Thursday, July 7, 2016

Close to Home

If you have read my blog posts over the years, you know that I have written about race several times (MLK, institutional racism, my own family, Trayvon Martin's death, and probably some I've forgotten about. I've been outraged by the deaths of many young Black men, the lack of punishment for their killers, and the institutional racism that causes these deaths.

Today, it got personal. I woke to the outrage on social media regarding Philando Castile's murder. I commented forcefully on a woman's reaction which totally negated the concern of a woman worrying about her Black son. I prayed for the families of the deceased men (Yesterday Alton Sterling was shot to death in Louisiana.), and I prayed for the police officers who shot them. These are my normal responses to this kind of news...

And then my phone rang.

It was my (Black) 29-year-old daughter. She was so distraught I couldn't understand her. After some time, I realized she was talking about Philando Castile and his girlfriend and baby: They are my daughter's friends.

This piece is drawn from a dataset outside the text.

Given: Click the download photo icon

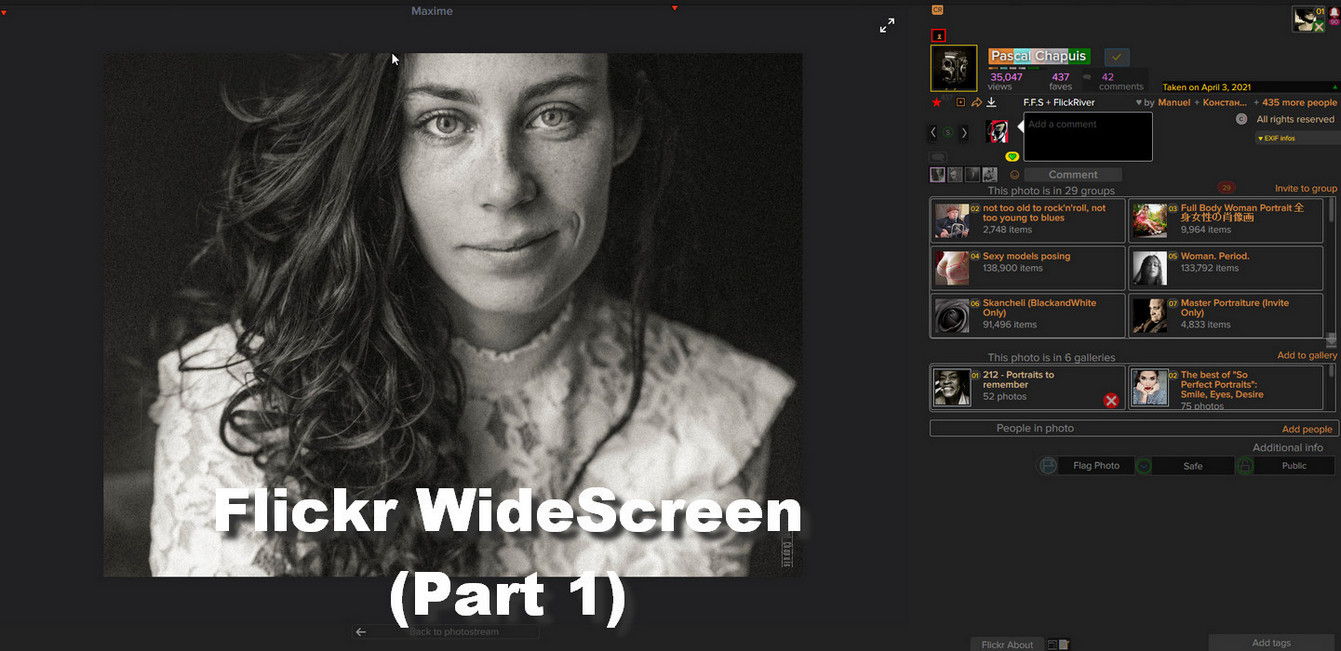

My sweet, intelligent, capable daughter was sobbing over the senseless loss of her friend. She was terrified to be driving. She was afraid that her brother (also Black) would be killed by the police. My baby was shaken. And this mama bear was MAD.

MAD at a world which allows such injustice. MAD at White people who abase the concerns of Black people. MAD at a society which accepts that Black men are dangerous. Just plain MAD.

My nine-year-old daughter asked what I was upset about and got an earful. We've talked about these issues before, and she understands the concepts of White Privilege and institutional racism. She was mad too, but then she said, "Mom, do you remember Betsie ten Boom in The Hiding Place?"


She went on, "I think we need to pray for the people who believe that Black men are dangerous. We need to pray that God will work in their hearts, just like Betsie prayed for the Nazis." And she went on to lead a prayer for us.

Led by a babe.

My anger has been laid at the foot of the cross. By experience I know that it will return, and I will have to lay the burden down again and again.

This does not mean that I am at peace with the status quo. I am not. I will not be content with the situation until Black men and women can trust they will live through a traffic stop. I will not stop speaking out until my White friends and family understand that institutional racism is endemic in our society.

Christians, please open your hearts to the possibility that White privilege is real, that Black lives DO matter, that the oppression isn't imagined. And pray.

Pray for the victims and their families.

Pray for the police officers and their families.

Pray for those who are angered by the idea that racism still exists.

Pray for our Black children's and young adults' safety.

Pray. Try to understand. Speak up. Listen.